WORK TO COMPLETE =>
A verbatim copy of every entry is required. Produce it now.
==*==
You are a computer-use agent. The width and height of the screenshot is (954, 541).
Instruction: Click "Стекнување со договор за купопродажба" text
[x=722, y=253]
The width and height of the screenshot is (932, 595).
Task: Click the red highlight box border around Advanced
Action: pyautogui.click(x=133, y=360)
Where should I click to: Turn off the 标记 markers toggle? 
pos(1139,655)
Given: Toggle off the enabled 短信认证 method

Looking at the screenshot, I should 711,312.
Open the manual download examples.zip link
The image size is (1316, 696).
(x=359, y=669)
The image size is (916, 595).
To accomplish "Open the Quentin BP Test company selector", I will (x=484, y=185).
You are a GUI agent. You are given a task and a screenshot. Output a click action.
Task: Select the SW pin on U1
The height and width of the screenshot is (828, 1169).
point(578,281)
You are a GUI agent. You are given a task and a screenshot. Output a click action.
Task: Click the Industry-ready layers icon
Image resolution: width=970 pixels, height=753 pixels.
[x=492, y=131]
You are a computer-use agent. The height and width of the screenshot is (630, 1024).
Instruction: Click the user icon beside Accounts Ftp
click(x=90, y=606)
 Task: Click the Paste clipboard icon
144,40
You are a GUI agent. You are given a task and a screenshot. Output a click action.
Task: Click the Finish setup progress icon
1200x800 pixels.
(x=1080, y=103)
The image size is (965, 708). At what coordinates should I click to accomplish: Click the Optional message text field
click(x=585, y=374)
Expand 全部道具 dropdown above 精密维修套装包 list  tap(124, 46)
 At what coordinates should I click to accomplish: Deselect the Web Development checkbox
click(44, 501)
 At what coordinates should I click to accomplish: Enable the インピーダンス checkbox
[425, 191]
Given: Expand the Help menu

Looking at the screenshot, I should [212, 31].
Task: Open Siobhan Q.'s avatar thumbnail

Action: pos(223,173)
==*==
ANSWER SECTION =>
You are a computer-use agent. The width and height of the screenshot is (954, 541).
Instruction: Click "Стекнување со договор за купопродажба" text
[x=722, y=253]
The width and height of the screenshot is (932, 595).
Task: Click the red highlight box border around Advanced
Action: pyautogui.click(x=133, y=360)
Where should I click to: Turn off the 标记 markers toggle? 
pos(1139,655)
Given: Toggle off the enabled 短信认证 method

Looking at the screenshot, I should 711,312.
Open the manual download examples.zip link
The image size is (1316, 696).
(x=359, y=669)
The image size is (916, 595).
To accomplish "Open the Quentin BP Test company selector", I will (x=484, y=185).
You are a GUI agent. You are given a task and a screenshot. Output a click action.
Task: Select the SW pin on U1
The height and width of the screenshot is (828, 1169).
point(578,281)
You are a GUI agent. You are given a task and a screenshot. Output a click action.
Task: Click the Industry-ready layers icon
Image resolution: width=970 pixels, height=753 pixels.
[x=492, y=131]
You are a computer-use agent. The height and width of the screenshot is (630, 1024).
Instruction: Click the user icon beside Accounts Ftp
click(x=90, y=606)
 Task: Click the Paste clipboard icon
144,40
You are a GUI agent. You are given a task and a screenshot. Output a click action.
Task: Click the Finish setup progress icon
1200x800 pixels.
(x=1080, y=103)
The image size is (965, 708). At what coordinates should I click to accomplish: Click the Optional message text field
click(x=585, y=374)
Expand 全部道具 dropdown above 精密维修套装包 list  tap(124, 46)
 At what coordinates should I click to accomplish: Deselect the Web Development checkbox
click(44, 501)
 At what coordinates should I click to accomplish: Enable the インピーダンス checkbox
[425, 191]
Given: Expand the Help menu

Looking at the screenshot, I should [212, 31].
Task: Open Siobhan Q.'s avatar thumbnail

Action: pos(223,173)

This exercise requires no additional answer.